On the surface, this new criteria may seem more likely to pick up the specific types of symptoms you have besides the pain, but it falls short as well because it just generates a number ranging from 0 to 12. “This approach attempts to collapse symptoms into a globally perceived measure of dysfunction,” says Milunovic. Condensing your symptoms and their severity to just a number may be useful for following your progress in a clinical trial, but doesn’t help your doctor pinpoint specific symptoms that deserve priority treatment.

“Being able to identify key symptom clusters may reflect significant individual variability,” says Milunovic. In other words, not all fibromyalgia patients are alike, nor should they be treated that way. He goes on to suggest, “Measurement of this variability may allow for more individualized therapeutic strategies.” After all, when you go to the doctor, don’t you want to be treated for your individual complaints, rather than a number or score obtained through tender point counts or a symptom tally?

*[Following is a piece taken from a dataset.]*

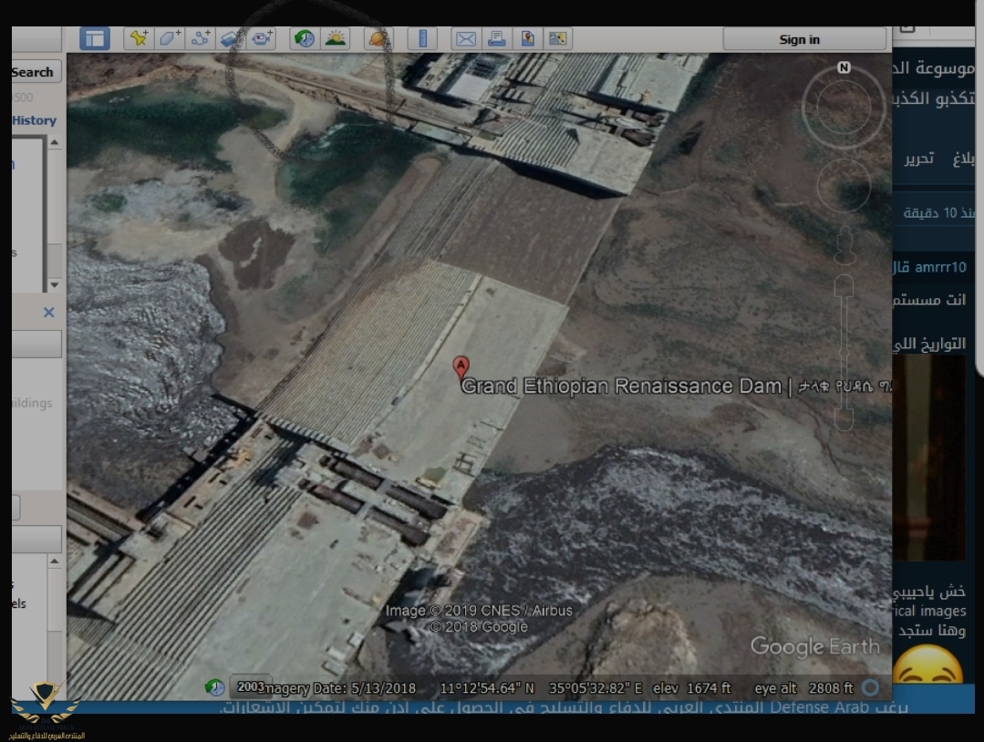Select the Add Polygon tool

(x=170, y=38)
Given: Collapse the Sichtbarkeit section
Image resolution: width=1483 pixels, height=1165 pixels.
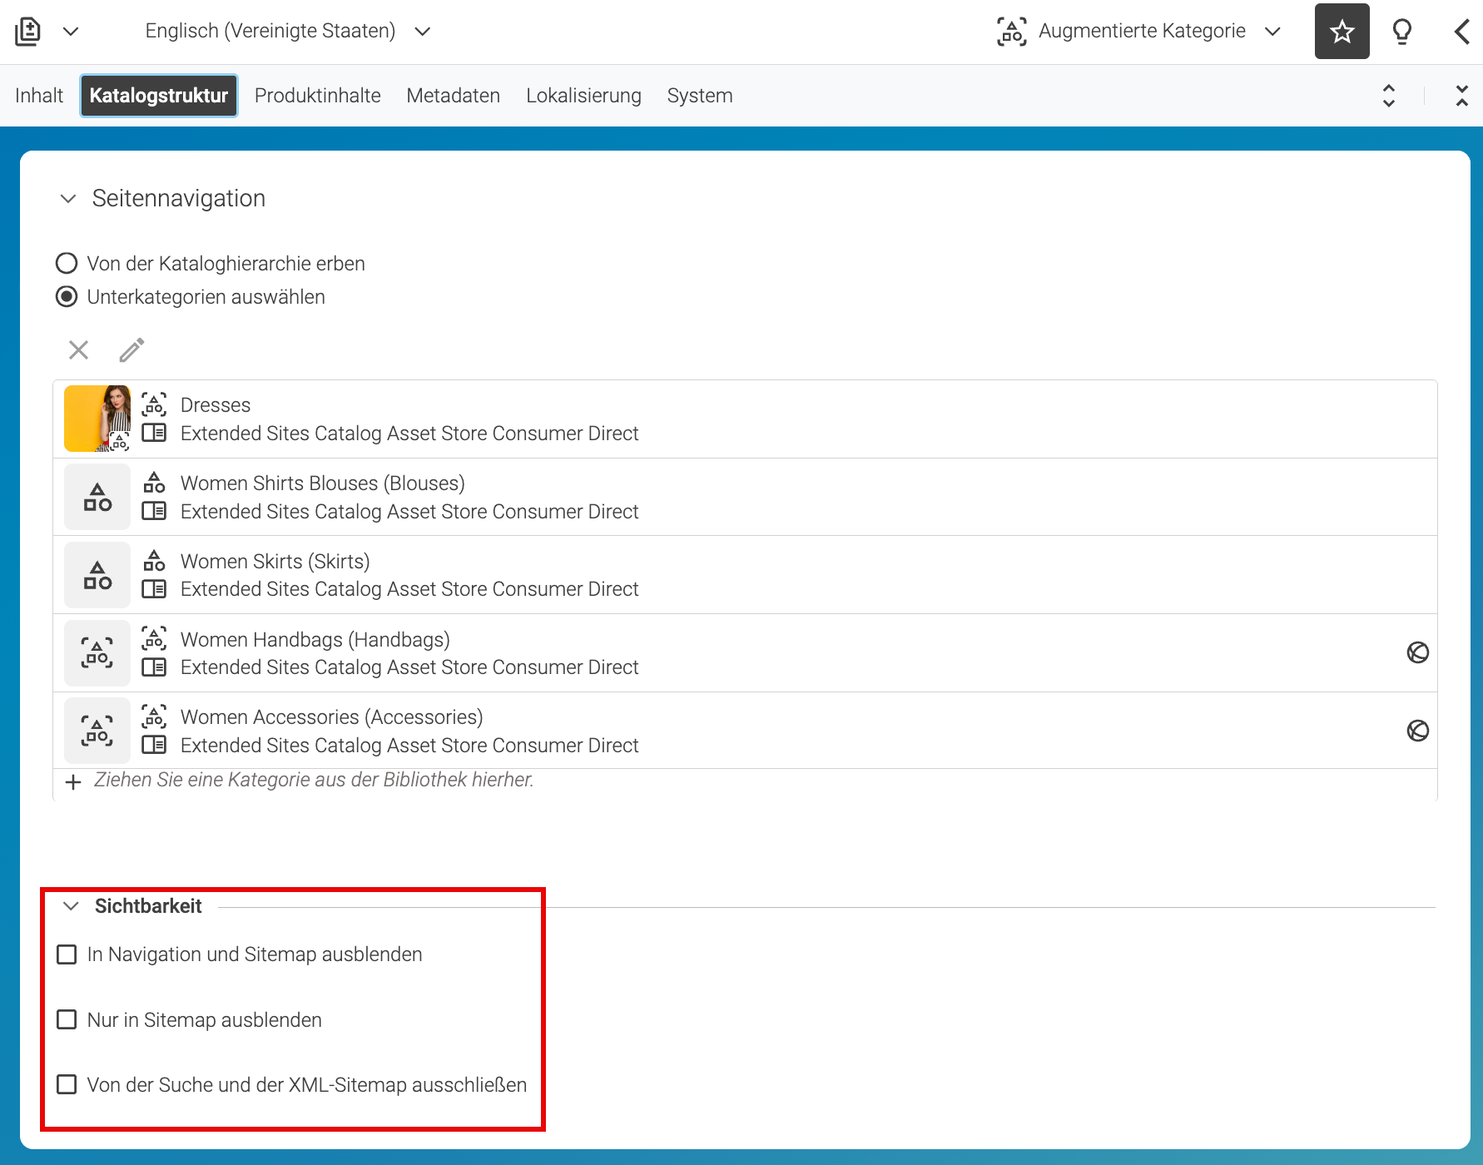Looking at the screenshot, I should click(x=72, y=906).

“We may be missing or mixing subpopulations of fibromyalgia patients with distinct neurobiological or behavioral characteristics,” notes Milunovic. By ignoring the subgroups of fibromyalgia patients and applying cookbook treatment guidelines by various professional pain associations, he adds that “the use of personalized medicine in research and clinical practice remains only a remote possibility.”

While most researchers in the field of fibromyalgia acknowledge many subgroups or varieties of this disease, patients with highly variable characteristics are excluded from clinical trials. So the published trials your doctor may be relying upon for treatment guidance might not apply specifically to you. Milunovic suggests various scientifically sound yet cheaper assessment tools, such as multi-probe brain electroencephalograms, be used in place of the expensive functional MRI tests to better define the various subgroups of fibromyalgia patients.

Implementing a uniform set of objective test measures to all patients and entering the findings into a massive database used by multiple countries is how Milunovic believes subgroups of fibromyalgia may be identified. He adds that the end goal is to enhance the effectiveness of treatments by enabling physicians to offer more personalized care specific to your particular set of symptoms.

* Bras M, et al. Psychiatria Danubina 23:246-250, 2001.